Der Philosoph und Autor des Buches "Die Realität des Risikos" definierte im Interview folgendes Kriterium für das Ende der Pandemie: Sie sei dann vorbei, wenn die Risiken durch die Pandemie unter das Niveau der allgemeinen Risiken gefallen sind, die wir als gemeinhin Teil des Lebens akzeptieren.
Das seien beispielsweise Krankheiten wie die Grippe oder auch Gefahren "im Straßenverkehr, im Alltagsverhalten, beim Sport treiben und so weiter. Und wir akzeptieren bestimmte Lebensrisiken. Wir ergreifen keine allgemeinen Maßnahmen, die alle betreffen."
Die Inzidenzzahlen als einziges Kriterium für Corona-Maßnahmen heranzuziehen, halte er mittlerweile für überholt. Im Sommer 2020 hätten diese Zahlen noch eine andere Aussagekraft gehabt als aktuell. Mit dem Fortschritt der Impfkampagne seien ältere Risikopatienten nicht mehr akut gefährdet, mit einem schweren Verlauf auf die Intensivstation zu kommen und zu sterben. Der Zusammenhang zwischen Inzidenz und Gesundheitslast sei stark abgesunken. Nicht die Inzidenz, sondern die Mortalität, sollte als Kriterium herangezogen werden, so Julian Nida-Rümelin.

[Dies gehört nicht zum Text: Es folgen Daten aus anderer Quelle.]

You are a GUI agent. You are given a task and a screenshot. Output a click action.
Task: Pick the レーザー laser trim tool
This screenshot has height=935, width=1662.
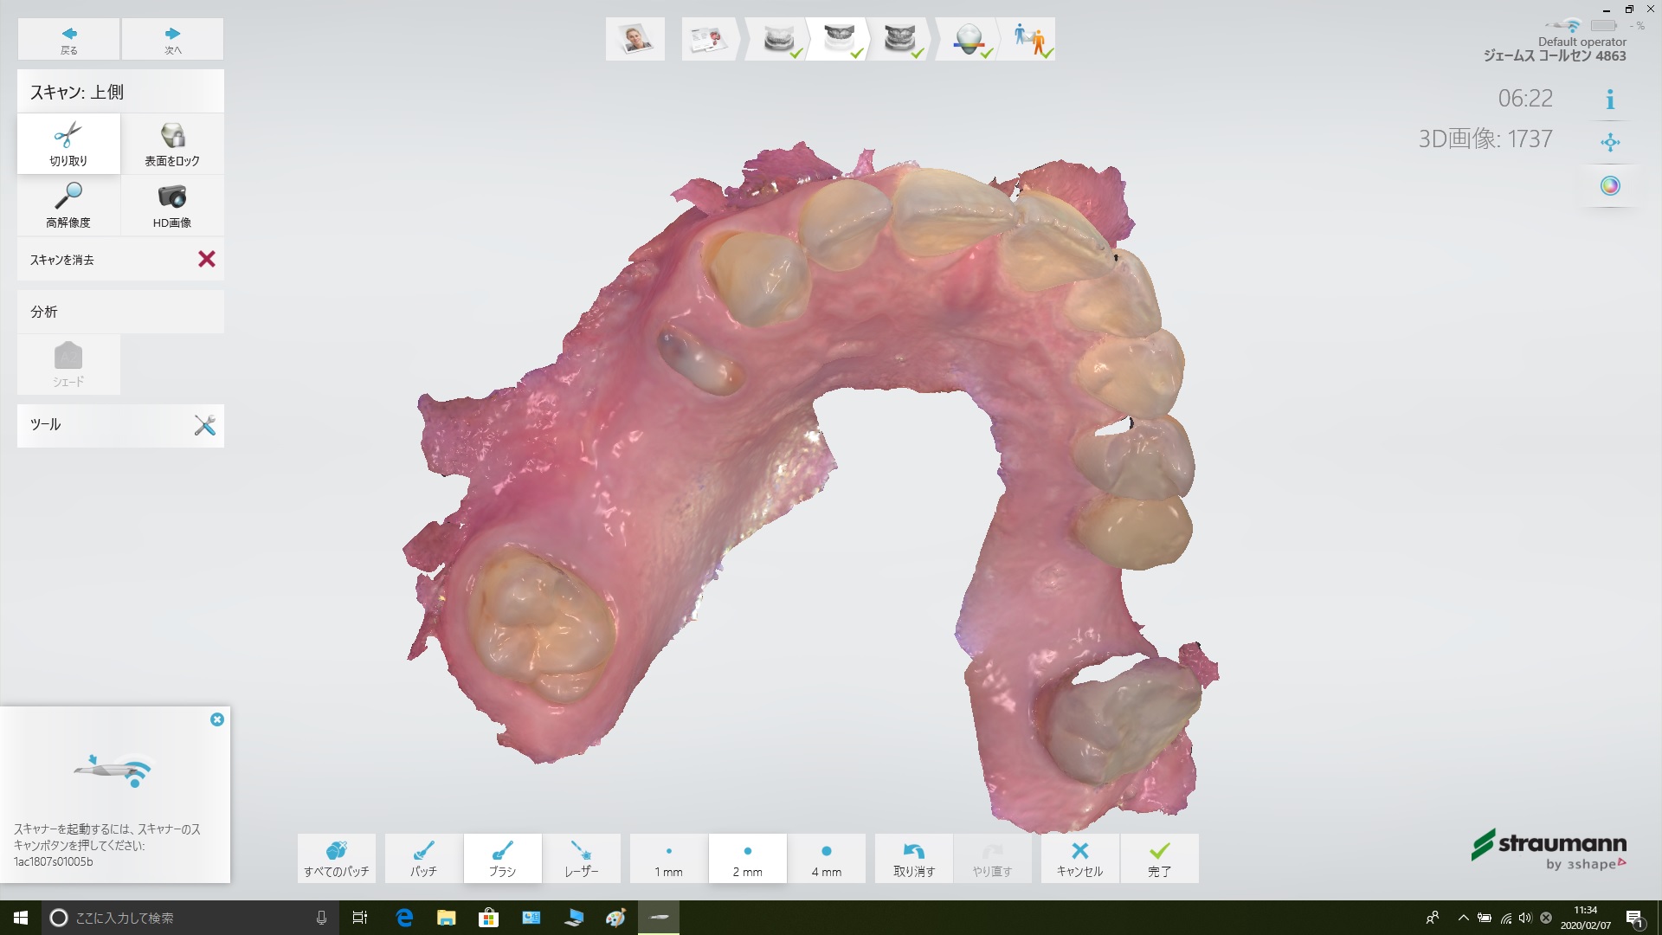point(581,858)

"Wir sind nicht krisenfest"
"Der öffentliche Diskurs ist insgesamt nicht gut gelaufen", findet der Philosoph und spricht von starken Polarisierungen, Unterstellungen, Aggressionen. Es mangele an "Zivilkultur, die die Demokratie trägt, nämlich Meinungen in Ruhe anzuhören, die unserer Meinung nicht entsprechen." Die Vielfalt von Optionen, Überzeugungen, Begründungen und Theorien zuzulassen, müsse wieder gelernt werden, so Nida-Rümelin. "Das beschädigt die Demokratie, wenn wir dazu nicht in der Lage sind."
Das gelte übrigens weltweit und habe sich auch schon an anderen Krisen gezeigt. "Wir sind nicht krisenfest". Insbesondere internationale Organisationen wie die Weltgesundheitsorganisation, die Vereinten Nationen oder die EU fielen in Krisensituationen praktisch aus, hätten keine Autorität, entfalteten keine Steuerungswirkung. "Man hat den Eindruck mehrfach gewonnen, dass es letztlich nur die Nationalstaaten sind, die in solchen Situationen überhaupt noch reaktionsfähig sind. Wir fallen zurück auf Nationalstaat als Akteur, obwohl es sich um eine globale Herausforderung handelt."